The knight in the crowd flinched at his name. Then, he bellowed out loud
"Is all ye has to say, you old hag? Let's hear some more threats before ye roast."
The figure did not reply though. In fact it did not make another sound, not even when it's shift and hair flared up bathing it in a sheet of flame.
I looked at the couple in front of me; their eyes were filled with expectant hope with the miracle that they expected me to perform. It is not necessary in this job to meet the clients, but I always do. It turns the procedure from a cold and clinical act to something more intimate and meaningful.
"We have four girls and really want a boy to make our family complete," the man explained. His wife squeezed his hand in support.
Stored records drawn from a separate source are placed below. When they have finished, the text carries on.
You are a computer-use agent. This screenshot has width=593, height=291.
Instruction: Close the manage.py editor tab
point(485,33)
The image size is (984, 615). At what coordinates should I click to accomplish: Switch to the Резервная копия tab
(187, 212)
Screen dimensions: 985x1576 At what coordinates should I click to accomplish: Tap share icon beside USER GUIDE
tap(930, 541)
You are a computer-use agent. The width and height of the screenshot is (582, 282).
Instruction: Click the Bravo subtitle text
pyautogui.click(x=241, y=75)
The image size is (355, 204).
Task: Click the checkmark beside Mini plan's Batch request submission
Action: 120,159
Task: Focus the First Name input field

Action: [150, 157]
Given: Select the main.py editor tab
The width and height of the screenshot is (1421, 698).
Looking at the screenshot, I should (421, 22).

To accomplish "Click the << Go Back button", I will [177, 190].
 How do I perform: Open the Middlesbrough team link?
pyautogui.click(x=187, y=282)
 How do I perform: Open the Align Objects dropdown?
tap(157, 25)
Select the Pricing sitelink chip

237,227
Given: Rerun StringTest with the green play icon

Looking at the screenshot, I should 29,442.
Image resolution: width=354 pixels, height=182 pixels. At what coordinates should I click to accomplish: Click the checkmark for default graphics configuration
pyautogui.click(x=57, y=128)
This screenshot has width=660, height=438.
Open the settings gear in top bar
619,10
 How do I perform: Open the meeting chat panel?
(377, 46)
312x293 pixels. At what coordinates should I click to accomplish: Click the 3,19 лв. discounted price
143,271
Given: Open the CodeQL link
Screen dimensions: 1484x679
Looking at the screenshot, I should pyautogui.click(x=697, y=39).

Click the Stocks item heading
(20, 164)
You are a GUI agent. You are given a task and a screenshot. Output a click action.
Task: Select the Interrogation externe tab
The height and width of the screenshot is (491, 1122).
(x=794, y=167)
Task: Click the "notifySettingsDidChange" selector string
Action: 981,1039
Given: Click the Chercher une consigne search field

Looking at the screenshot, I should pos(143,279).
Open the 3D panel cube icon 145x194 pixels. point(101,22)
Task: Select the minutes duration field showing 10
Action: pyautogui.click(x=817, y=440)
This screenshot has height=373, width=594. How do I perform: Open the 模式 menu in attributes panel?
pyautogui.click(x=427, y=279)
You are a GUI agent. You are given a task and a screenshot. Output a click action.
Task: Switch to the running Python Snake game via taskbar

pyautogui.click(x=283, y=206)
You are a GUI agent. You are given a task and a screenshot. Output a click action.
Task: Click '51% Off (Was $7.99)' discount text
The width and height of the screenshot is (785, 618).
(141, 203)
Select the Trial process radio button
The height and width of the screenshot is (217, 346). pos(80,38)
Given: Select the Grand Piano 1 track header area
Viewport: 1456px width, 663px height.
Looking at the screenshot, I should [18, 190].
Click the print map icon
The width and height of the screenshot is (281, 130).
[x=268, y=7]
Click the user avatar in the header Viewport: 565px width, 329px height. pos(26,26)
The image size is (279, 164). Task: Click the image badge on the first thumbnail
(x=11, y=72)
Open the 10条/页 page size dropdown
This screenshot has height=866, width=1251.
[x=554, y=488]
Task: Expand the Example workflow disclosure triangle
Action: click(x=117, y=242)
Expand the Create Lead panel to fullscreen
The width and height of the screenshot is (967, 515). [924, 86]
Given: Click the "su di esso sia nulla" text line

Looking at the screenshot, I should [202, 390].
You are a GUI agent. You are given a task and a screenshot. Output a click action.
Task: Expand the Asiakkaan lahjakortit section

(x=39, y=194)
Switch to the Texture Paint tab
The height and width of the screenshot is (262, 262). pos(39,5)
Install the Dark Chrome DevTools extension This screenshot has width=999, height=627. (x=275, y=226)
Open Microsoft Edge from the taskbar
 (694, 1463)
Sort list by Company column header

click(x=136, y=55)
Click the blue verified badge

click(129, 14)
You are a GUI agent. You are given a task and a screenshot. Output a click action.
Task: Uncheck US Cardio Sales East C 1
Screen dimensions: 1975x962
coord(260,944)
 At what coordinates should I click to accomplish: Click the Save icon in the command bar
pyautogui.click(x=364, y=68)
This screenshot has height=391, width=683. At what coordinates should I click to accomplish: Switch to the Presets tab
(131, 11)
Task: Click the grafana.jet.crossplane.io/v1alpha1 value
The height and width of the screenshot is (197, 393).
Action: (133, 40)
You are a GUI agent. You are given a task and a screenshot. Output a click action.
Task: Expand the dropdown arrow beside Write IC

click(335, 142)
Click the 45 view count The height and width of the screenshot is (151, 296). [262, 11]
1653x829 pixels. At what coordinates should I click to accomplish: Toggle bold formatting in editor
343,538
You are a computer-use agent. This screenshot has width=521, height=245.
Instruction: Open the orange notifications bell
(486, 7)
"To date," I replied "Our clinic has performed one thousand two hundred and sixty two gender selections out of one thousand two hundred and sixty two attempts. From your medical records, I can see there is no reason why you should not be one thousand two hundred and sixty three."
"We know your success rate, Doctor Denham," the woman said. "That is why we had to come to you. My family runs to daughters and after two tries at a boy, we decided to seek professional help."
That and the fact that you could afford to pay my fees, I thought.
"Well, you already know the procedure, but I will outline it anyway. We will take some of your sperm, Martin, and select those with Y-chromosomes. These will be used to fertilise some of your eggs, Barbara. When we are happy that the embryos are healthy, we will implant two of them in your womb. If one or both take then in nine months, you will have your son. If not, we will repeat the procedure until you do. To date, we have needed to do it this more than three times.
The couple looked at each other and glowed with happiness.
"To think next Christmas we could have our very own son!" Barbara whispered. "We have so waited for that day. Thank you, Doctor!"
The report landed on my desk and I stared at it in disbelief. Four eggs fertilised and all were female! Our sperm selection system is not a hundred per cent reliable so occasionally a batch of embryos will contain one of the wrong gender. But never two. As for four, well the odds of that were astronomical.
I called the lab.
"Jill, I want you to personally do the fertilisation of the next batch of McDonald eggs. Do them one at a time and watch the process.
Half an hour later, she rang back.
"Mike, you had better come down here."
Fortunately, it was only routine paperwork that I was doing. Thus I was in the lab in five minutes.
"What is it, Jill?"
"It will be easier to explain if you watch."
I keyed a screen so I could observe the image in her microscope.